David Biernot, Department of Jewish Studies, The Hussite Theological Faculty, Charles University in Prague, Prague, Czech Republic; Department of Christian Spirituality and Missiology, University of South Africa, Pretoria, South Africa
Christoffel Lombaard, Department of Christian Spirituality and Missiology, University of South Africa, Pretoria, South Africa

Abstract

Based on two presentations during a February 2020 South African academic visit at the University of Pretoria and the University of Johannesburg, in this contribution, the authors of this article engage with one of the bestselling recent volumes in philosophy, Martin Hägglund’s This Life: Why Mortality Makes Us Free (here, the 2020 edition; initial publication date, 2019). In this book, Hägglund propagates ideas akin to those promoted within secular humanism. Whilst on the one hand this article elaborates the shortcomings of Hägglund’s criticism of religion, on the other hand it also strives for an empathetic reading of his secular humanist philosophy. The authors place this conversation within the post-secular religio-cultural climate currently rising internationally, along with some further contextualising remarks. The most important part of this article is the last section (‘Pitting some theological voices…’) in which the authors engage Hägglund’s main arguments theologically, which elaborate on the finitude of human life all the whilst denying it a prospect of immortality. The debate in this section procceeds along the lines of religious thought of Emmanuel Falque, Ebenhard Jüngel and Dewi Zephania Phillips, with a view to reconcile the radical awareness of finitude and temporality of human life, characteristic for modern discourse(s), with the religious language practices sustaining belief in eternal life.
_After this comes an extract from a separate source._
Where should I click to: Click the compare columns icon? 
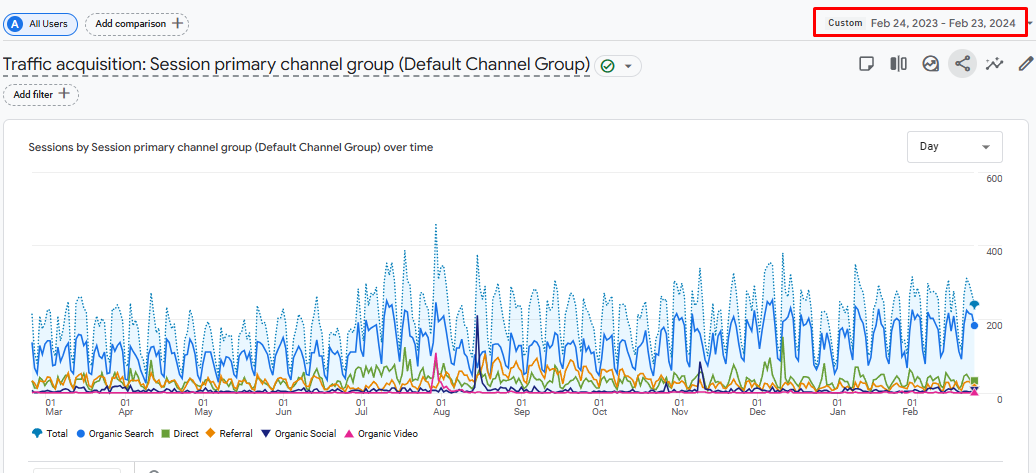pos(898,64)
Contribution: This article engages with how Martin Hägglund’s This Life: Why Mortality Makes Us Free does not fairly convey aspects of the sense of secularism, and can additionally on the senses of finitude and temporality be improved by insights from Emmanuel Falque, Ebenhard Jüngel and Dewi Zephania Phillips.


Keywords

New atheism; Secular humanism; Martin Hägglund’s This Life (2019); Martin Hägglund; The temporality of life; Immortality

Metrics

Total abstract views: 1928
Total article views: 2431


Crossref Citations

No related citations found.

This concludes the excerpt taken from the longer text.